No que se refere aos fenómenos climáticos mais noticiados, a seca - e o seu impacto na agricultura - surge em primeiro lugar em ambos os países (157 notícias), seguindo-se, em Portugal, as notícias relacionadas aos fogos florestais.
Segundo a investigadora do CES, os resultados deste estudo mostram que «os media devem democratizar a comunicação das alterações climáticas, aproximando a realidade do problema à realidade do indivíduo comum. Ao invés da significativa projeção dada a notícias relacionadas com discussões político-científicas do foro internacional ou de catástrofes ambientais ocorridas num outro ponto do mundo, os jornalistas devem enquadrar o assunto das alterações climáticas ao nível das comunidades locais e ao nível individual».
Considerando a influência dos media na construção da opinião pública, Neide Areia defende que «um discurso mais proactivo sobre as alterações climáticas pode fazer toda a diferença, influenciando na adoção de comportamentos sustentáveis (público em geral) e na implementação de políticas e leis ambientais (responsáveis políticos)».
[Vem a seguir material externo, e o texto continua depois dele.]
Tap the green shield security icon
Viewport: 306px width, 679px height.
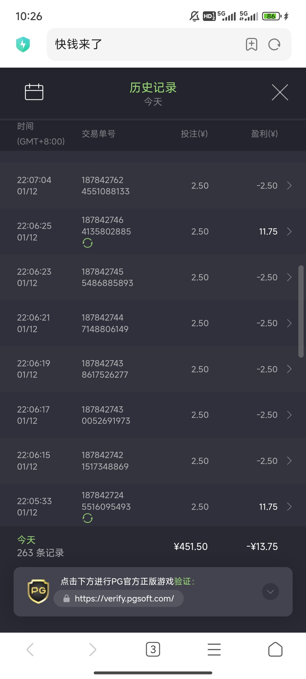point(23,44)
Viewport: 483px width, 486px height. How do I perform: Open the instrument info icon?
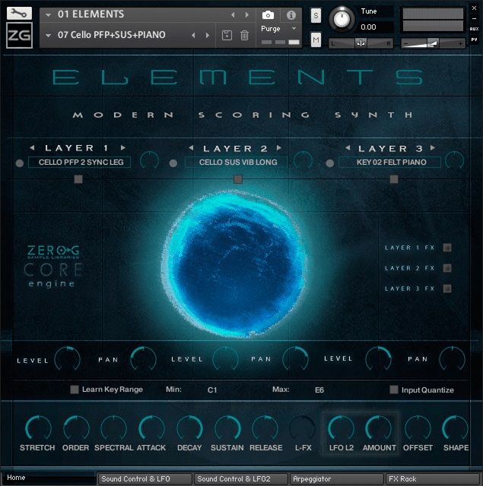[291, 14]
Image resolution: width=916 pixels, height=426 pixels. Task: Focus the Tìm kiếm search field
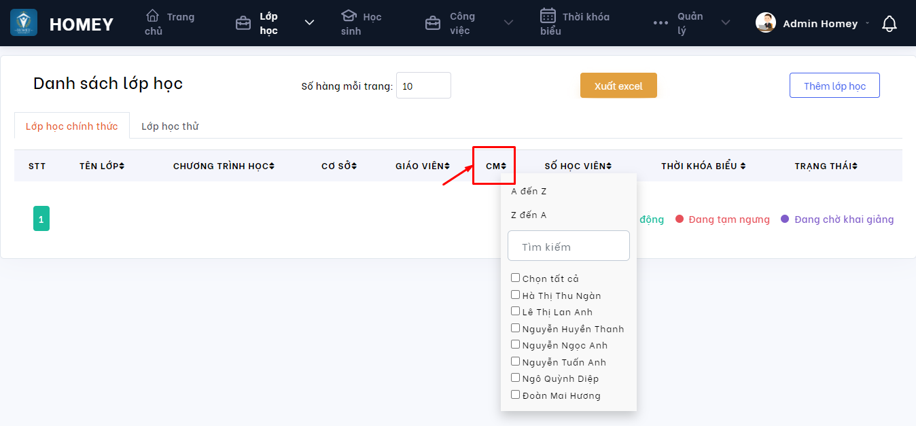[569, 247]
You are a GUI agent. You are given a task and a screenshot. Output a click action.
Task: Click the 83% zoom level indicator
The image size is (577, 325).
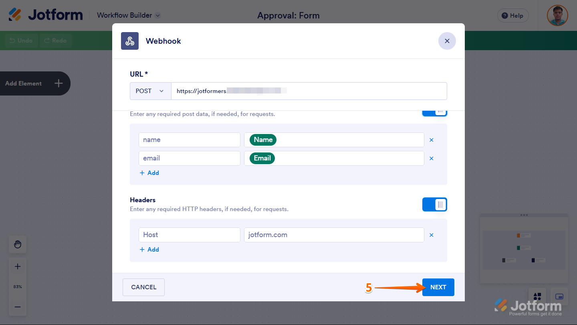click(17, 286)
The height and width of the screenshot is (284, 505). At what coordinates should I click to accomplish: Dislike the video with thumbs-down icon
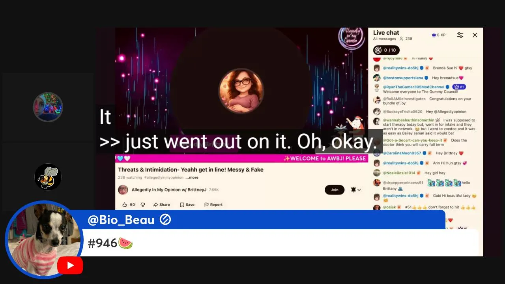143,205

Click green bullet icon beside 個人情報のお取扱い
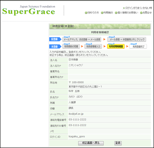pyautogui.click(x=116, y=13)
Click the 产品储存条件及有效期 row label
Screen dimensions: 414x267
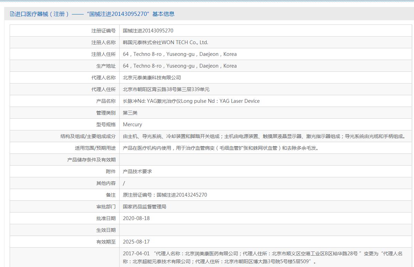(x=91, y=160)
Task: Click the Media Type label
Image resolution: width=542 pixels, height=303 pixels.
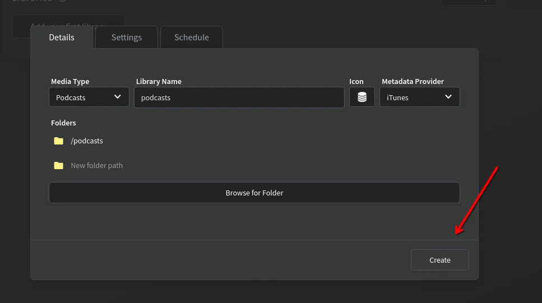Action: coord(70,81)
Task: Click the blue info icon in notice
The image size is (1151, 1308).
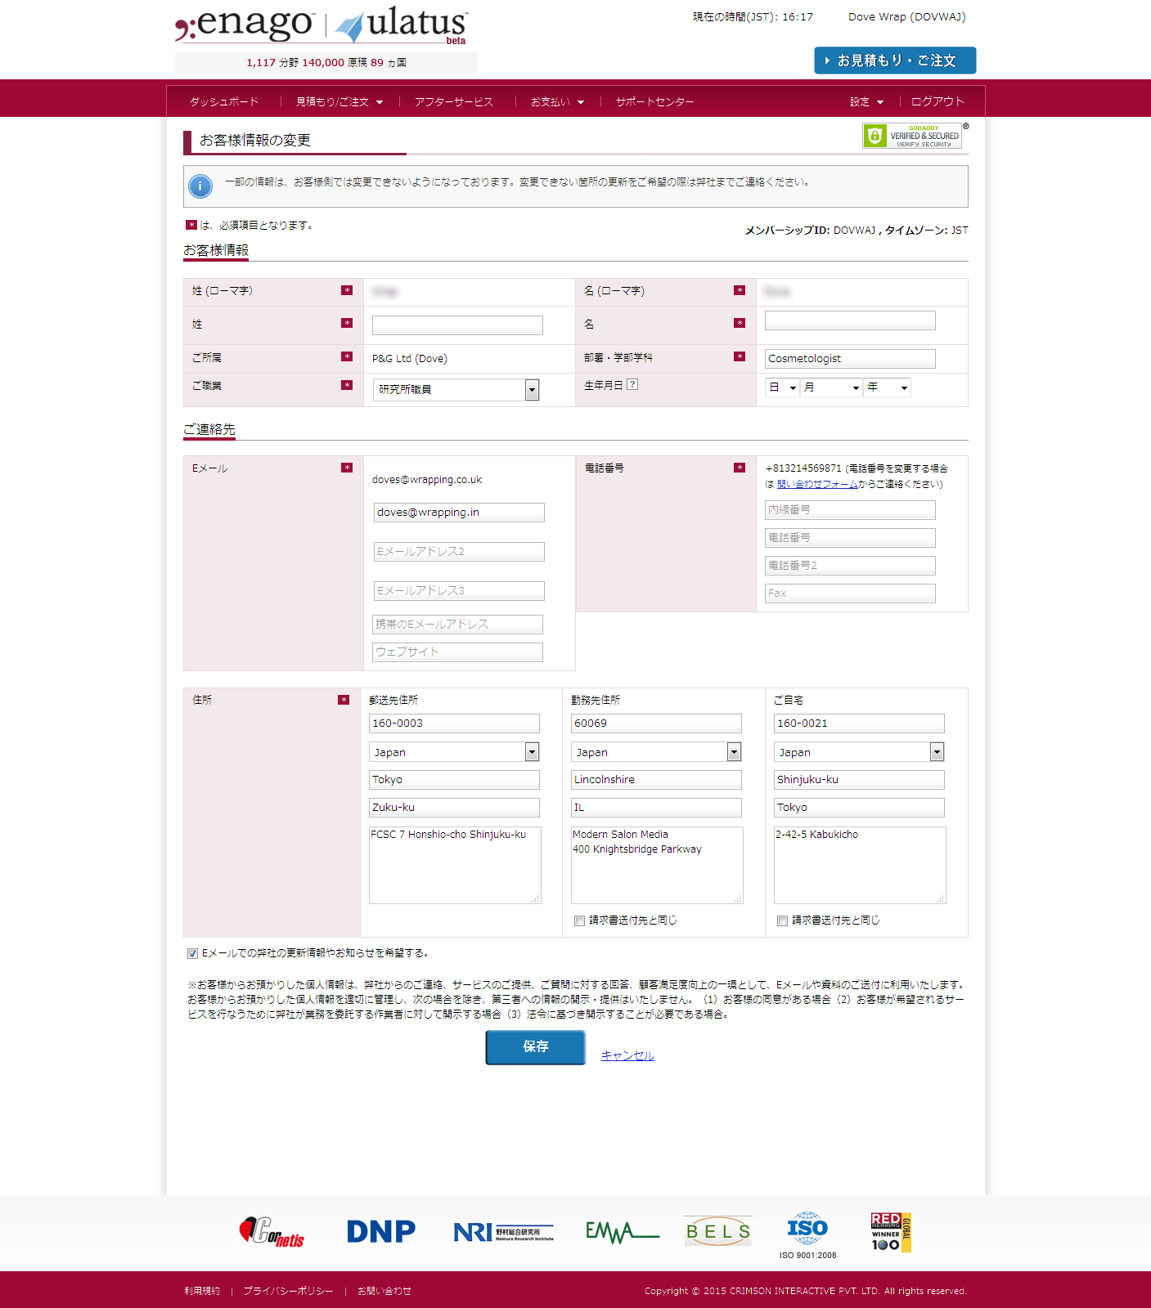Action: pyautogui.click(x=200, y=186)
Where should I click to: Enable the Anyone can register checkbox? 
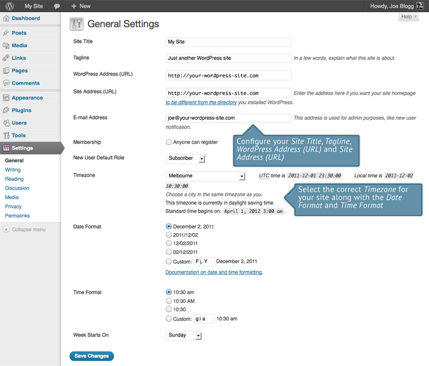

«De facto, uma comunicação democrática sobre assuntos ambientais - focada em mais notícias pró-climáticas, por exemplo, ações das comunidades para lidar com as mudanças climáticas, e não apenas nas falhas dos governos em relação à política ambiental ou desastres relacionados com o clima - melhoraria o papel ativo dos media no envolvimento dos indivíduos e ajudaria a promover respostas ativas da sociedade às mudanças climáticas», sublinha ainda a investigadora, que vai agora alargar o estudo a França, Irlanda e Reino Unido, encontrando-se já a analisar 1600 notícias publicadas em 2017 e 2018. Numa fase seguinte, será analisado o tipo de discurso político privilegiado nas notícias.
Esta investigação foi realizada no âmbito do projeto europeu RiskAquaSoil: Plano Atlântico de Gestão de Riscos no Solo e na Água, centrado na deteção dos impactos das alterações climáticas nos espaços rurais, contribuindo para a gestão do risco, o uso dos recursos hídricos e do solo, a reabilitação de áreas agrícolas e o desenvolvimento de novas práticas.
Liderado por Alexandre Tavares, da Faculdade de Ciências e Tecnologia da Universidade de Coimbra (FCTUC), o RiskAquaSoil (iniciado em 2016) tem a participação de cerca de quatro dezenas de investigadores de Espanha, França, Irlanda, Portugal e Reino Unido.